All that mattered was whether Google still associated the domain with authority.
And once that happened, the internet quietly shifted from building things to exploiting leftovers.
Some of the most depressing examples are old enthusiast blogs that clearly once meant something to people.
You can still find traces of the original site buried underneath the spam if you dig through the archives. Old tutorials. Forum posts. Personal essays. Communities that once interacted daily.
Then suddenly there’s a hard pivot into casino SEO and AI-generated finance content.
It feels less like a business transition and more like grave robbing.
AI made an already bad internet feel empty
The arrival of generative AI didn’t create this problem. It amplified it so aggressively that the entire web started feeling synthetic almost overnight.
There’s a specific emotional flatness to AI-generated SEO content that becomes impossible to ignore once you notice it. Every sentence feels statistically assembled to resemble useful information without containing much actual experience or perspective.
The old internet was messy, biased and inconsistent. But at least it sounded human.
Now huge parts of the web read like autocomplete pretending to be expertise.
The saddest part is that AI content farms are often wearing the skins of websites that originally existed because somebody genuinely loved a topic.
Somebody spent years building trust and community around a niche interest. Then eventually the domain gets sold and flooded with synthetic sludge because its backlink profile still has commercial value.
It’s hard not to feel cynical watching that happen over and over again.
The web lost its weirdness
People often describe the old internet as more “authentic,” but I think the better word is weird.
The web used to contain far more eccentricity.
You’d find websites dedicated entirely to documenting subway announcements, repairing old synthesiaers or reviewing obscure Japanese flip phones.
People wrote 5,000-word posts because they were fascinated by something, not because Ahrefs or Semrush told them the keyword had traffic potential.
Modern publishing systems flattened a lot of that individuality into optimisation strategy.

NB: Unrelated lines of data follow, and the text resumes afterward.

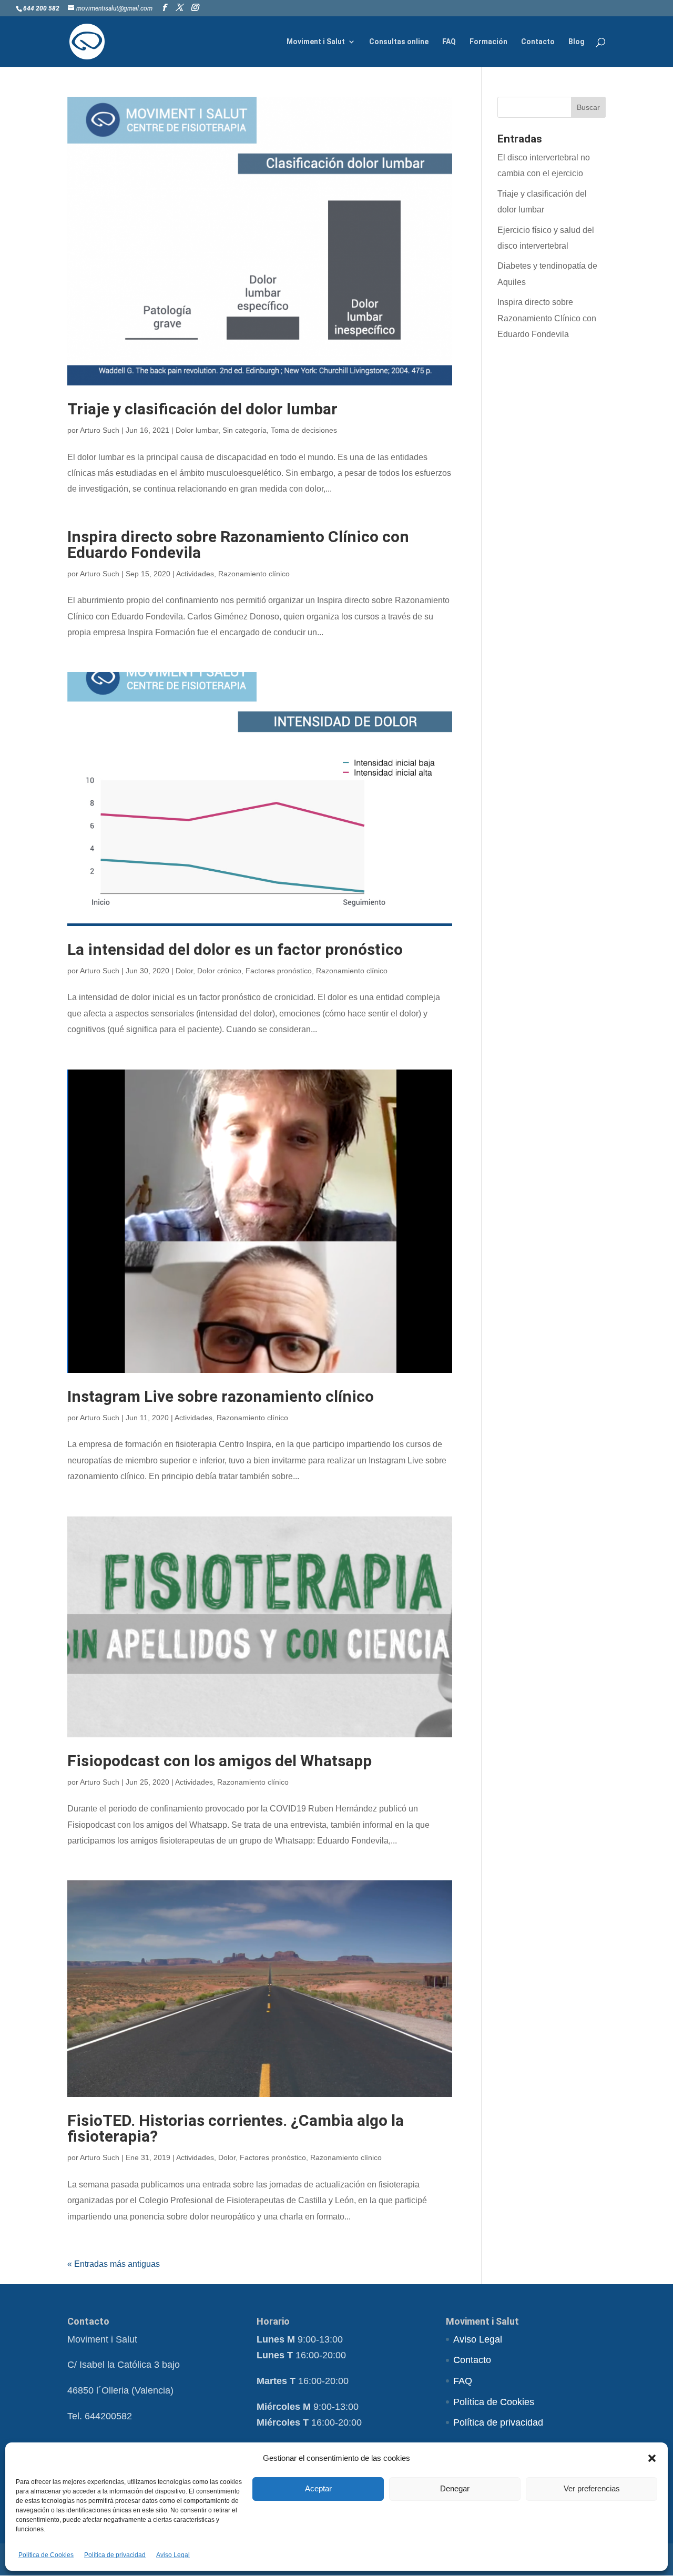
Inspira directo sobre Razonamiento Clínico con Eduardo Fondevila (238, 544)
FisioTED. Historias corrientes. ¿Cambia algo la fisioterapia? (235, 2128)
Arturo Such (99, 430)
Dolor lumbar (197, 430)
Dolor (184, 970)
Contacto (538, 42)
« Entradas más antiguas (113, 2263)
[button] (652, 2458)
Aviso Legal (173, 2555)
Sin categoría (244, 430)
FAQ (449, 42)
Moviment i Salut (316, 42)
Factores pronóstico (279, 970)
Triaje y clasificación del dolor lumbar (202, 409)
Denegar (455, 2488)
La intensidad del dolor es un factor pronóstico (235, 949)
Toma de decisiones (304, 430)
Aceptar (318, 2488)
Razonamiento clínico (254, 573)
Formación (488, 42)
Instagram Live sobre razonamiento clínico (220, 1396)
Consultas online (399, 42)
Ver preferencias (592, 2488)
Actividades (195, 573)
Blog (576, 42)
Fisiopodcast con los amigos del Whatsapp (219, 1761)
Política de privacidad (115, 2555)
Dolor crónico (219, 970)
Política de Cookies (46, 2555)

Headlines became standardised. Formatting became standardised. Opinions became safer. Articles became designed around search snippets instead of actual reading experiences.
Entire sites began sounding interchangeable because they were all responding to the same algorithms.

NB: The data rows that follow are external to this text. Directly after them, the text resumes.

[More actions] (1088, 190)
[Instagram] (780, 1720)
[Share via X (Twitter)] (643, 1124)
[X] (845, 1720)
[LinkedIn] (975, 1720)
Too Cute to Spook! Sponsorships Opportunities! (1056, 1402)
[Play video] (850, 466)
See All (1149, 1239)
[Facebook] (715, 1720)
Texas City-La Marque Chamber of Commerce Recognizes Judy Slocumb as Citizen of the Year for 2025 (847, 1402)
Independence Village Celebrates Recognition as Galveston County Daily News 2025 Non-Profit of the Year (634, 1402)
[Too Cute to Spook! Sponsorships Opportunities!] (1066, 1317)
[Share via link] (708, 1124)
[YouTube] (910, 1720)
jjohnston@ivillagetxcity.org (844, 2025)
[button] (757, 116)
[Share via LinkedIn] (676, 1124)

The result is an internet that feels simultaneously larger and more lifeless.
There’s more content than ever. Less personality inside it.
Sometimes the old web still breaks through
Every so often, though, you still stumble across a genuinely personal site and immediately recognise the difference.
No aggressive popups. No SEO-bait headings every three paragraphs. No fake product reviews written for affiliate commissions. Just somebody sharing knowledge because they care about the subject.
Those sites feel almost shocking now.
Not because they’re extraordinary, necessarily. But because the modern web trained us to expect emptiness.
That’s probably the most depressing part of all this.
The internet didn’t merely lose good blogs. It lost the expectation that websites should feel human in the first place.